Guest More than 1 year ago
A friend of mine at work recommended this to me. My eyes got wide and I swiped it from his hand with a big grin on my face. This is one of those extremely cool (I should start using a thesaurus to improve my vocabulary but hey I'm a Hooligan) cultural studies/sociology books that are actually about something interesting. Bill Buford moved to the UK in '77 (or so he says) and had never been to a football match and became obsessed with these Football Hooligans storming around and causing trouble almost everywhere they went. SO he decides to get to know some of these goons, hooligans, 'terrace terrors' and thugs and write a book about them. The end result is pretty damn satisfying. Yeah there are some points where he starts in on 'blah, blah, society, blah, blah...' but those are few and far between and not that dull. For the most part he sticks to the good stuff: drinkin', fightin', swearin', and just being a Hooligan Youth! I'd give this book two thumbs up but I've got beer in both hands. Cheers, Joshua.
Guest More than 1 year ago
Bill Buford, a naive American adrift in England, tackles a very dicey subject: Mob violence by English football fans. He starts out innocently enough, trying to find the allure, cause, nature, basis, and form of England's notorious football hooligans, but soon has difficulty separating himself from his subject matter.
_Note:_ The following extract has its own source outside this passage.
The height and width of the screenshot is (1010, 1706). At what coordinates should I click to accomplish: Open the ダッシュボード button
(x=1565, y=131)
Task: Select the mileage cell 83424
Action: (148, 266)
As he relates his journey into the world of the yobs, we get a vivid picture of the people and the events, but no real glimpse into what is behind the football mob violence -- even after Buford spends most of the second half of the book trying to work it out. The only real insight were provided is that the mob becomes greater than the sum of its parts, and that there is a line where a person within the mob ceases to be an individual, and becomes a compnent of a greater organism. However, questions such as why sporting crowds in the US, Canada, or other countries never reach the level of violence or mob mentality as seen in England are never addressed, nor are questions of why this sort of violent behavior seems to be limited to a very large degree to football (soccer) crowds. Of course, that subject is beyond the scope of any one book. Still, the snapshot into the seedy world of NF members, jingoistic supporters, drunks and felons provided by Buford is entertaining, in a voyeuristic sort of way. Besides, unless you are intimately familiar with crowds at English, or any European, football matches, Buford's book is best if taken as a sort of superficial sociological travelogue, offering a glimpse into a strange land, complete with foreign customs, traditions, uniforms and etiquette. Reading 'Thugs' won't provide too much enlightentment on sports violence or the psychology of mobs, but it will entertain. And with the coming Euro2000 tournament, reading this may prove timely, as well.